[Saved data entries]
····················

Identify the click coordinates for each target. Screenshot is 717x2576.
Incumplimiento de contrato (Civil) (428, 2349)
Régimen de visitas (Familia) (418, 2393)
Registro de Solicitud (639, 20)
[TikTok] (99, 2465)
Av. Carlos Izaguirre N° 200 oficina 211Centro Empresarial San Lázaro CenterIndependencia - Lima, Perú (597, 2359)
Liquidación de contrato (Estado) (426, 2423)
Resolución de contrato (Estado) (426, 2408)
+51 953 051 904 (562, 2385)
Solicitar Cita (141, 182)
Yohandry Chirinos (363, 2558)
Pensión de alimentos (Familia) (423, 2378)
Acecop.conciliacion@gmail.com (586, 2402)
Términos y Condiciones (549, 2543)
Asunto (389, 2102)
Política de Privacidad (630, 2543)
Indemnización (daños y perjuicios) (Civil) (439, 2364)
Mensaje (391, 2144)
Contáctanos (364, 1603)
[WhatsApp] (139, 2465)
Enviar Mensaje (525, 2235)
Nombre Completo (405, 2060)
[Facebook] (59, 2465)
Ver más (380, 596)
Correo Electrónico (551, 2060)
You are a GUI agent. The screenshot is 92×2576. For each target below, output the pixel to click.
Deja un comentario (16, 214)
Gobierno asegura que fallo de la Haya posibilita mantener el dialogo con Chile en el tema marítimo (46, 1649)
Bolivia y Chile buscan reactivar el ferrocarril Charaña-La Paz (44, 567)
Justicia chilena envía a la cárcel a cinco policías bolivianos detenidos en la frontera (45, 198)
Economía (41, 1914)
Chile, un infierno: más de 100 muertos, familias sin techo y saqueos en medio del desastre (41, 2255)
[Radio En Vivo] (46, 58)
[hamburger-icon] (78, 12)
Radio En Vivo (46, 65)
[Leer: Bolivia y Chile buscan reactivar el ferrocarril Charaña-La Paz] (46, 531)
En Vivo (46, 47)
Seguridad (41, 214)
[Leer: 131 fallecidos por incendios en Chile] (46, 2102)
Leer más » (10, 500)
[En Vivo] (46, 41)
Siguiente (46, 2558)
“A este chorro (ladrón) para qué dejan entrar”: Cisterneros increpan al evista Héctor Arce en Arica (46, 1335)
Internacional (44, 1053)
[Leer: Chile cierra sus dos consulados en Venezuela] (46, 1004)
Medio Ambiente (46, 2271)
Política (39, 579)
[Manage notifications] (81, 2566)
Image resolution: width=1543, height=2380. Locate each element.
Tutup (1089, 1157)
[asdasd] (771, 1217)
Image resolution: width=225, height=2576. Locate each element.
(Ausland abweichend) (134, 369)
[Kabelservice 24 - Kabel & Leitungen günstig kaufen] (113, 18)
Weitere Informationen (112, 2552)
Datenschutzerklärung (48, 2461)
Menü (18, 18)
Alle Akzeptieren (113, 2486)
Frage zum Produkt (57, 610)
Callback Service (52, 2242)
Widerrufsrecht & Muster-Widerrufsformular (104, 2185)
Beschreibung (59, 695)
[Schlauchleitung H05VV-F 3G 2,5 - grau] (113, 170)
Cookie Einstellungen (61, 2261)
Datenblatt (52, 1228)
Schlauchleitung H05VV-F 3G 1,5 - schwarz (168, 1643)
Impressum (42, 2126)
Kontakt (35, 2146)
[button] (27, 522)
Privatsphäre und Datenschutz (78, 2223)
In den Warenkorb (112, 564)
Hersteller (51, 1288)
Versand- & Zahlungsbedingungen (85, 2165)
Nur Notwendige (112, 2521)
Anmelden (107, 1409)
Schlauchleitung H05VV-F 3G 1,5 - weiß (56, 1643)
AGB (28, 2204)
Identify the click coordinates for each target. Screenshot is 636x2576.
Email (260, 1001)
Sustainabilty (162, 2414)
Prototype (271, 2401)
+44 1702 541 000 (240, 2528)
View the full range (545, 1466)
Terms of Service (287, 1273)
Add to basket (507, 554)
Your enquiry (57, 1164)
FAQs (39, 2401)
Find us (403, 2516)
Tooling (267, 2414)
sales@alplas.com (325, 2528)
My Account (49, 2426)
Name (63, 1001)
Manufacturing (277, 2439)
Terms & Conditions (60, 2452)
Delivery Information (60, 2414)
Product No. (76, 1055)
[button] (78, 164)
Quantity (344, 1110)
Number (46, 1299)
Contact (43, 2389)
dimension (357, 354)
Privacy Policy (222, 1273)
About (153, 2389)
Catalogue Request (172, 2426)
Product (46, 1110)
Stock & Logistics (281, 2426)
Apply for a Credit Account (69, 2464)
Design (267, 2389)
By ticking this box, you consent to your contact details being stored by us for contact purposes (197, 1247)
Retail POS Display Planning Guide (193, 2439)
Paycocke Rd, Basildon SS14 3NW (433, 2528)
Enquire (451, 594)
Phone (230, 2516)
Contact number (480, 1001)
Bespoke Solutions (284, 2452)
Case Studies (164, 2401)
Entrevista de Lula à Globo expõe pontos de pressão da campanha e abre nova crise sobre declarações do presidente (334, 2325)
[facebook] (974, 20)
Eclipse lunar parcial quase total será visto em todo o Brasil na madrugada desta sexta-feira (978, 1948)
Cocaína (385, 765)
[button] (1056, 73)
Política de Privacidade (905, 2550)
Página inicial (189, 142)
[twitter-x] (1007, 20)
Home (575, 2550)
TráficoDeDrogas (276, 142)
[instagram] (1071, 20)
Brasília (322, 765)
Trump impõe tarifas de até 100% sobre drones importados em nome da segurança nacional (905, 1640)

····················

**PROBLEM DETAILS:** Please transcribe the entries above exactly as written.

**WRITTEN REPLY:**
Identify the click coordinates for each target. Screenshot is 717x2576.
Incumplimiento de contrato (Civil) (428, 2349)
Régimen de visitas (Familia) (418, 2393)
Registro de Solicitud (639, 20)
[TikTok] (99, 2465)
Av. Carlos Izaguirre N° 200 oficina 211Centro Empresarial San Lázaro CenterIndependencia - Lima, Perú (597, 2359)
Liquidación de contrato (Estado) (426, 2423)
Resolución de contrato (Estado) (426, 2408)
+51 953 051 904 (562, 2385)
Solicitar Cita (141, 182)
Yohandry Chirinos (363, 2558)
Pensión de alimentos (Familia) (423, 2378)
Acecop.conciliacion@gmail.com (586, 2402)
Términos y Condiciones (549, 2543)
Asunto (389, 2102)
Política de Privacidad (630, 2543)
Indemnización (daños y perjuicios) (Civil) (439, 2364)
Mensaje (391, 2144)
Contáctanos (364, 1603)
[WhatsApp] (139, 2465)
Enviar Mensaje (525, 2235)
Nombre Completo (405, 2060)
[Facebook] (59, 2465)
Ver más (380, 596)
Correo Electrónico (551, 2060)
You are a GUI agent. The screenshot is 92×2576. For each target below, output the pixel to click.
Deja un comentario (16, 214)
Gobierno asegura que fallo de la Haya posibilita mantener el dialogo con Chile en el tema marítimo (46, 1649)
Bolivia y Chile buscan reactivar el ferrocarril Charaña-La Paz (44, 567)
Justicia chilena envía a la cárcel a cinco policías bolivianos detenidos en la frontera (45, 198)
Economía (41, 1914)
Chile, un infierno: más de 100 muertos, familias sin techo y saqueos en medio del desastre (41, 2255)
[Radio En Vivo] (46, 58)
[hamburger-icon] (78, 12)
Radio En Vivo (46, 65)
[Leer: Bolivia y Chile buscan reactivar el ferrocarril Charaña-La Paz] (46, 531)
En Vivo (46, 47)
Seguridad (41, 214)
[Leer: 131 fallecidos por incendios en Chile] (46, 2102)
Leer más » (10, 500)
[En Vivo] (46, 41)
Siguiente (46, 2558)
“A este chorro (ladrón) para qué dejan entrar”: Cisterneros increpan al evista Héctor Arce en Arica (46, 1335)
Internacional (44, 1053)
[Leer: Chile cierra sus dos consulados en Venezuela] (46, 1004)
Medio Ambiente (46, 2271)
Política (39, 579)
[Manage notifications] (81, 2566)
Image resolution: width=1543, height=2380. Locate each element.
Tutup (1089, 1157)
[asdasd] (771, 1217)
Image resolution: width=225, height=2576. Locate each element.
(Ausland abweichend) (134, 369)
[Kabelservice 24 - Kabel & Leitungen günstig kaufen] (113, 18)
Weitere Informationen (112, 2552)
Datenschutzerklärung (48, 2461)
Menü (18, 18)
Alle Akzeptieren (113, 2486)
Frage zum Produkt (57, 610)
Callback Service (52, 2242)
Widerrufsrecht & Muster-Widerrufsformular (104, 2185)
Beschreibung (59, 695)
[Schlauchleitung H05VV-F 3G 2,5 - grau] (113, 170)
Cookie Einstellungen (61, 2261)
Datenblatt (52, 1228)
Schlauchleitung H05VV-F 3G 1,5 - schwarz (168, 1643)
Impressum (42, 2126)
Kontakt (35, 2146)
[button] (27, 522)
Privatsphäre und Datenschutz (78, 2223)
In den Warenkorb (112, 564)
Hersteller (51, 1288)
Versand- & Zahlungsbedingungen (85, 2165)
Nur Notwendige (112, 2521)
Anmelden (107, 1409)
Schlauchleitung H05VV-F 3G 1,5 - weiß (56, 1643)
AGB (28, 2204)
Identify the click coordinates for each target. Screenshot is 636x2576.
Email (260, 1001)
Sustainabilty (162, 2414)
Prototype (271, 2401)
+44 1702 541 000 (240, 2528)
View the full range (545, 1466)
Terms of Service (287, 1273)
Add to basket (507, 554)
Your enquiry (57, 1164)
FAQs (39, 2401)
Find us (403, 2516)
Tooling (267, 2414)
sales@alplas.com (325, 2528)
My Account (49, 2426)
Name (63, 1001)
Manufacturing (277, 2439)
Terms & Conditions (60, 2452)
Delivery Information (60, 2414)
Product No. (76, 1055)
[button] (78, 164)
Quantity (344, 1110)
Number (46, 1299)
Contact (43, 2389)
dimension (357, 354)
Privacy Policy (222, 1273)
About (153, 2389)
Catalogue Request (172, 2426)
Product (46, 1110)
Stock & Logistics (281, 2426)
Apply for a Credit Account (69, 2464)
Design (267, 2389)
By ticking this box, you consent to your contact details being stored by us for contact purposes (197, 1247)
Retail POS Display Planning Guide (193, 2439)
Paycocke Rd, Basildon SS14 3NW (433, 2528)
Enquire (451, 594)
Phone (230, 2516)
Contact number (480, 1001)
Bespoke Solutions (284, 2452)
Case Studies (164, 2401)
Entrevista de Lula à Globo expõe pontos de pressão da campanha e abre nova crise sobre declarações do presidente (334, 2325)
[facebook] (974, 20)
Eclipse lunar parcial quase total será visto em todo o Brasil na madrugada desta sexta-feira (978, 1948)
Cocaína (385, 765)
[button] (1056, 73)
Política de Privacidade (905, 2550)
Página inicial (189, 142)
[twitter-x] (1007, 20)
Home (575, 2550)
TráficoDeDrogas (276, 142)
[instagram] (1071, 20)
Brasília (322, 765)
Trump impõe tarifas de até 100% sobre drones importados em nome da segurança nacional (905, 1640)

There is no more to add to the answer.